Kindle購入しての最初の読書本には芥川龍之介『』を選んだ(¥0)。
yamaさんに以前薦められ、iPhoneの青空文庫で落としてはいたのだが、
短編なのに読み進められずに置いていたものだった。

もっともiPhoneをKindleに持ち替えたからと言って、読み進められずにいたものが急に進めやすくなるわけではなく、唯々、お初のKindle読書本として選んだからには最後まで読もうという妙な貫徹精神から通読したに過ぎない。
ただ、終盤に至って手前の話が一気に見開かれる構造にはなっているので、完全にワケわからぬまま読み終わったわけではないのだが、そこに至るまでは本当に入ってこない小説だった。

それとKindleでは本文に入ってしまうと四隅等に現在読んでいる書籍の情報が表示されないので、表紙に戻らない限り、本のタイトルが確認できない。今回、間抜けなことに読んでいる間にタイトルを失念し、タイトル自体が最大のヒントにもかかわらず、そこが朧気な状態で活字を彷徨う読書となっていた。

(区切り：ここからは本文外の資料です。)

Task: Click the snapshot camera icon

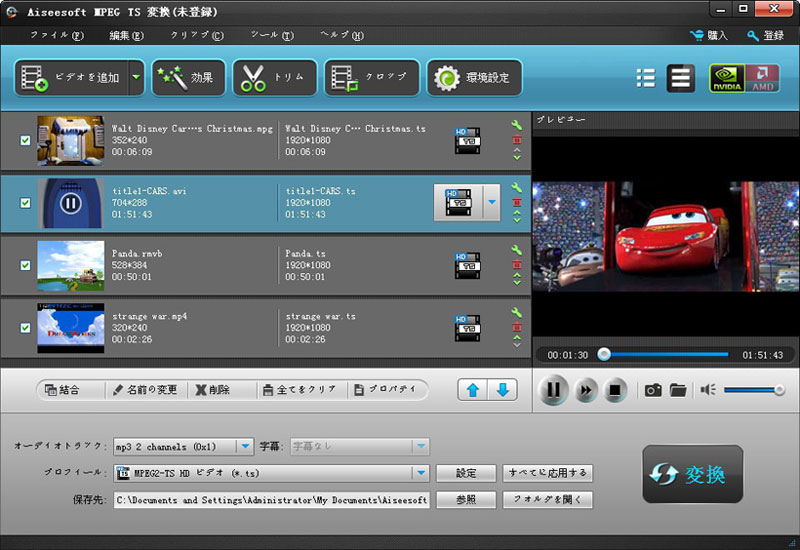Action: pos(653,390)
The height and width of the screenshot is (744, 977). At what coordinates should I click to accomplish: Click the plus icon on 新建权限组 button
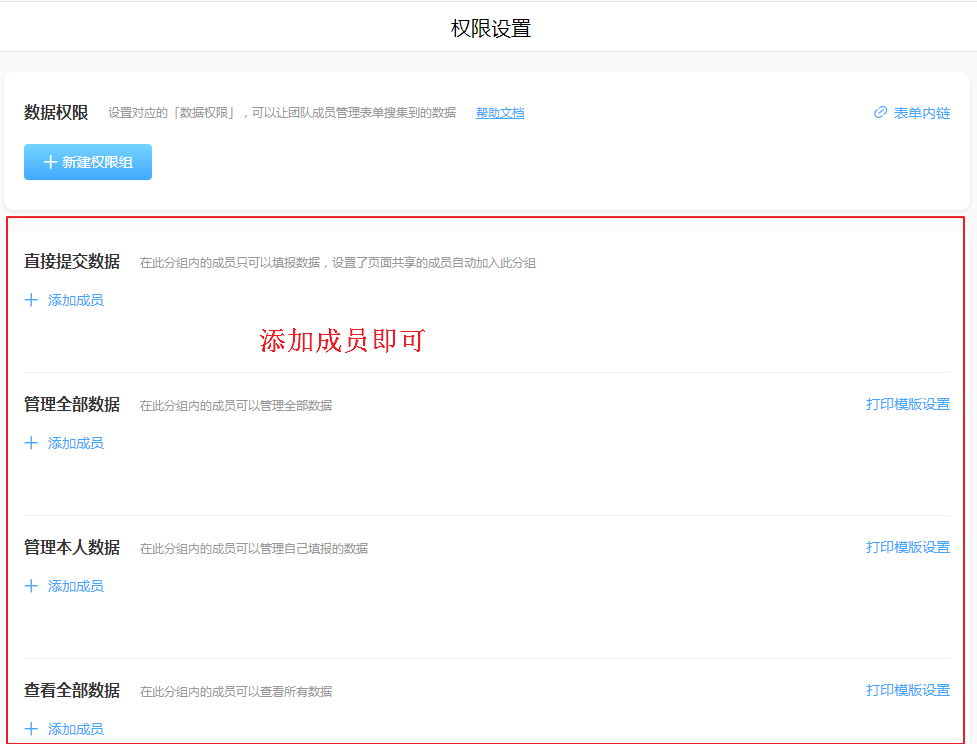(50, 162)
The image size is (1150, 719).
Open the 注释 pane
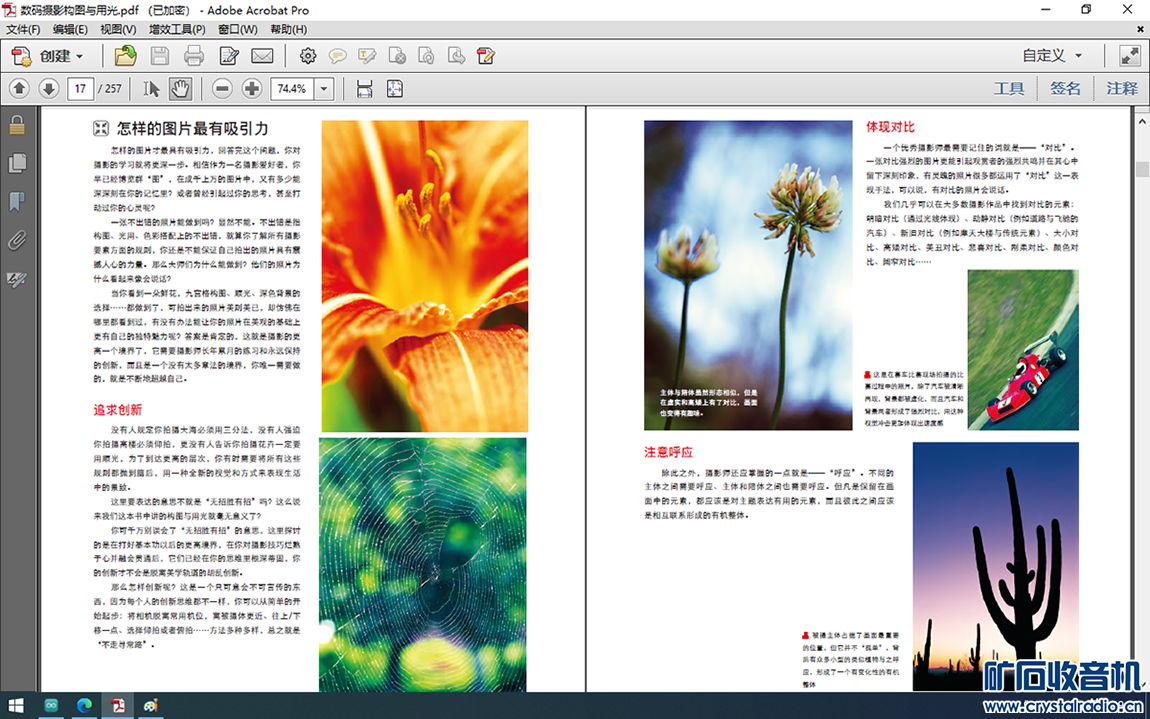point(1122,89)
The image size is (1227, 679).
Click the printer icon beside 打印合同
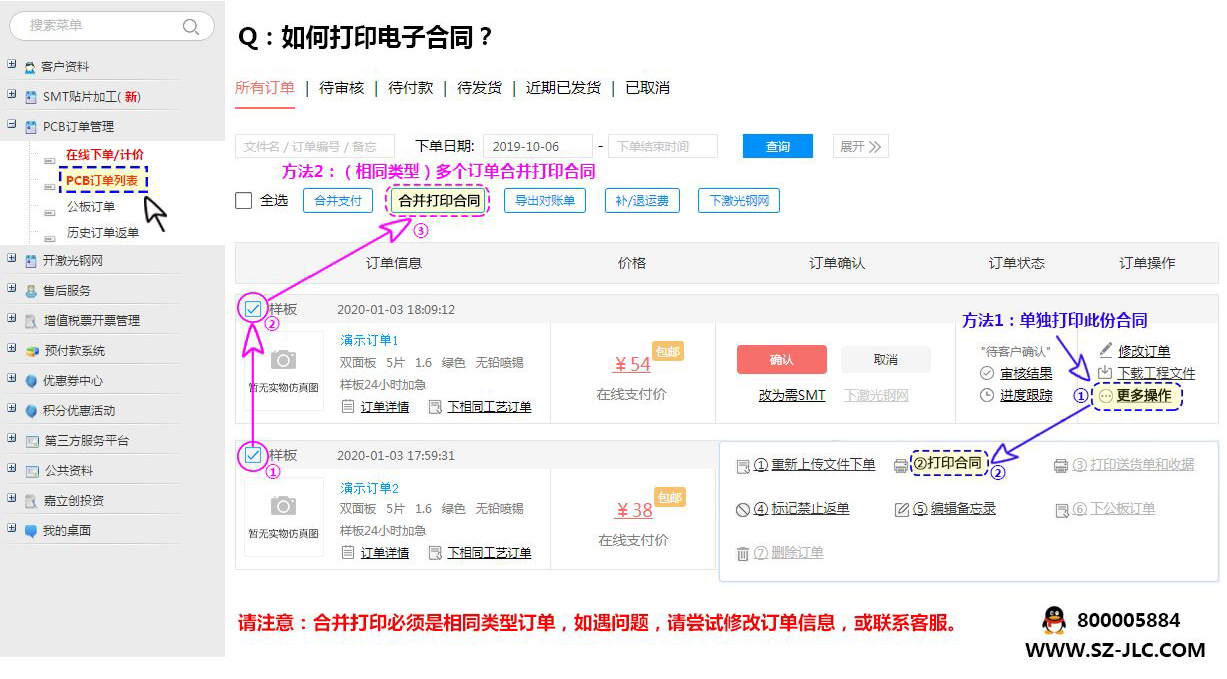(x=900, y=465)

芥川龍之介の小説をちゃんと読んだのはいつ以来だろう。
子どもの頃、教科書にも載るような『蜘蛛の糸』『鼻』『杜子春』は、児童向け短編ということもあってか非常に親しみやすく、芥川を最も入ってくる作家として捉えていた記憶がある。ただ、彼の風貌からつい想像してしまいがちな頭脳明晰、作品の中においては破綻がなく、精緻で神経質そうな印象から次第に自分から手に取って読もうと思う作家ではなくなっていた。実際『影』はその極地とも言えるカラクリ作品ではないだろうか。

『影』を読み終え、仕掛けに気づいたところで想起したのは、アルゼンチンの小説家・アドルフォ ビオイ=カサーレスが1940年に書いたSF風の長編『モレルの発明』である。
この作品も影ならずともプロジェクタで投射した映像が現実と織り交ざっていく(って話だった気がする)。
学生時代に読んだものだったが、ただ、この作品に入っていけない感覚はなかった。
その違いが何なのかは改めて両作品の再通読が必要そうである。